Extracted data
========

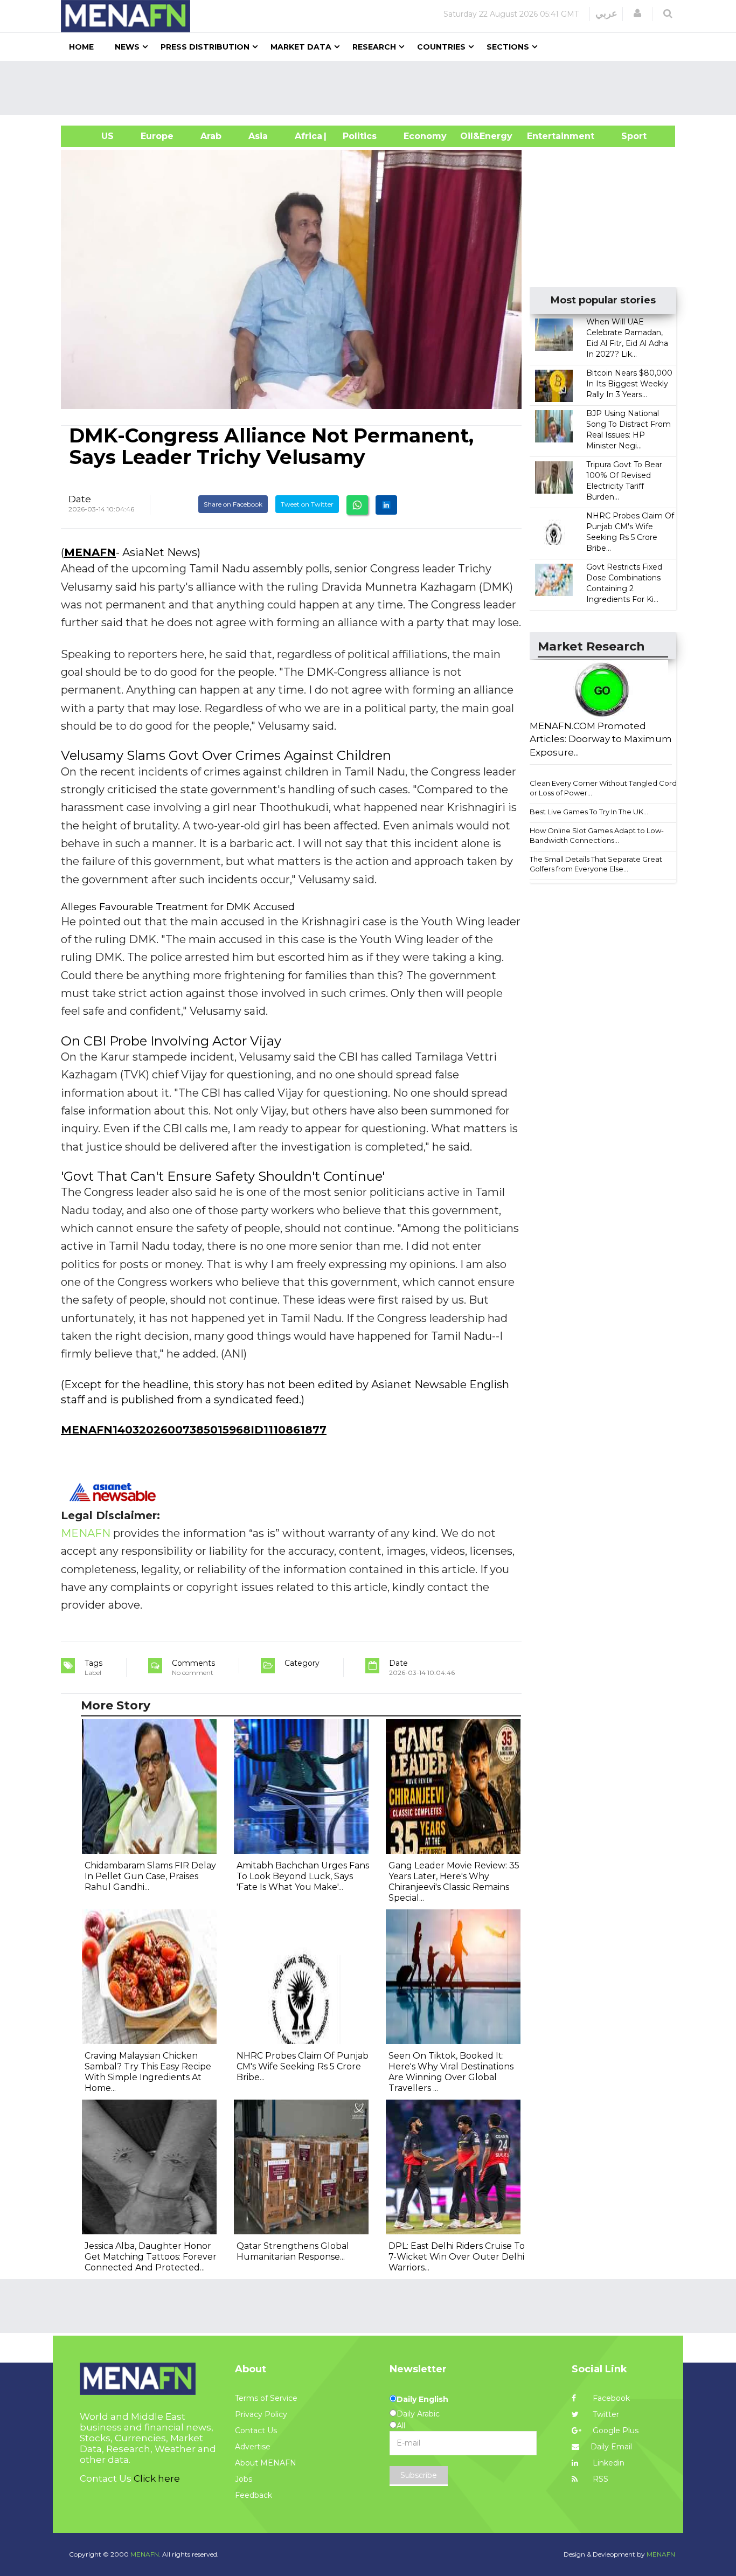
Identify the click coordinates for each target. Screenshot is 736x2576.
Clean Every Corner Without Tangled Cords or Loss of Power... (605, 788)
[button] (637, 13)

========

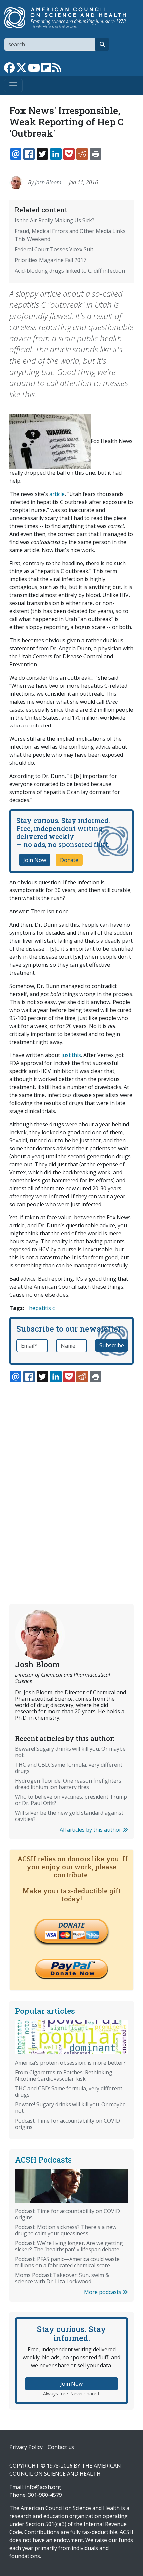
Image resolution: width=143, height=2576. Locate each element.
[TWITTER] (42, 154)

========

Every line above from the line with "Identify the click" to the line with "[button] (637, 13)" is wanted, ends included; write them out exactly and add no other line.

Expected answer
Identify the click coordinates for each target. Screenshot is 736x2576.
Clean Every Corner Without Tangled Cords or Loss of Power... (605, 788)
[button] (637, 13)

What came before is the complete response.